Michele fut tout réconforté en entendant si bien parler son patois et en écoutant un homme comme Championnet faire un si bel éloge de lui.
--Mon général, répondit-il, je suis fier et heureux que vous soyez content de moi; mais ce n'est point assez.
--Comment, ce n'est point assez?
--Non; il faut encore que j'en sois content moi-même.

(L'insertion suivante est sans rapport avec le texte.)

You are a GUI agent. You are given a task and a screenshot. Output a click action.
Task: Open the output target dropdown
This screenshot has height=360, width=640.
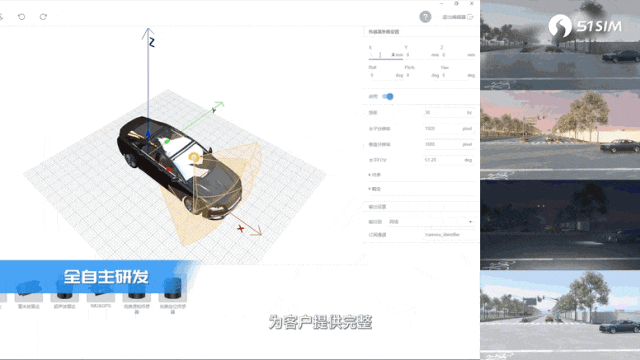pos(431,222)
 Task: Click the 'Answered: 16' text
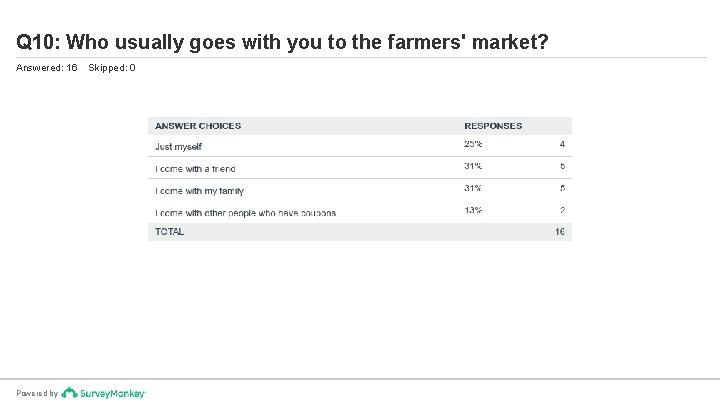tap(47, 68)
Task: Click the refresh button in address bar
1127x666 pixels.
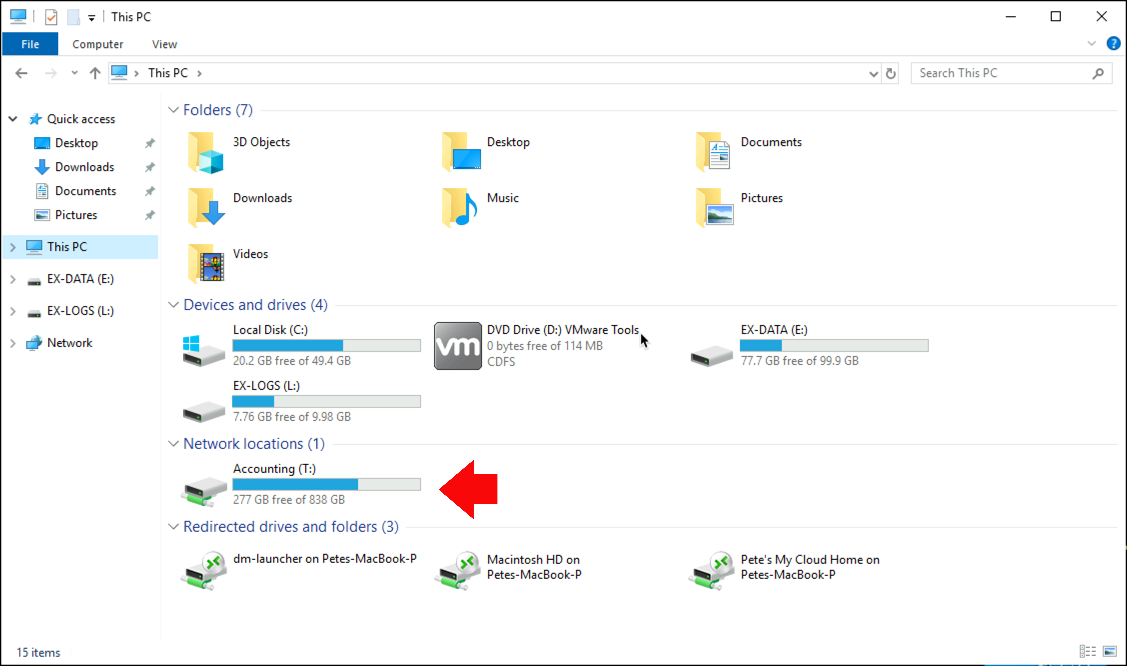Action: click(x=890, y=72)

--Oh! diable, mon pauvre ami, tu es bien exigeant. Être content de soi-même, c'est la béatitude morale sur la terre. Quel est l'homme qui, interrogeant sévèrement sa conscience, sera content de lui-même?
--Moi, mon général, si vous voulez vous donner la peine d'éclairer et de diriger ma conscience.
--Mon cher ami, dit Championnet en riant, je crois que tu te trompes de porte; tu as cru entrer chez monseigneur Capece Zurlo, archevêque de Naples, et tu es entré chez Jean-Etienne Championnet, général en chef de l'armée française.
--Oh! non pas, mon général, répondit Michele; je sais bien chez qui je suis entré: chez le plus honnête, le plus brave et le plus loyal soldat de l'armée qu'il commande.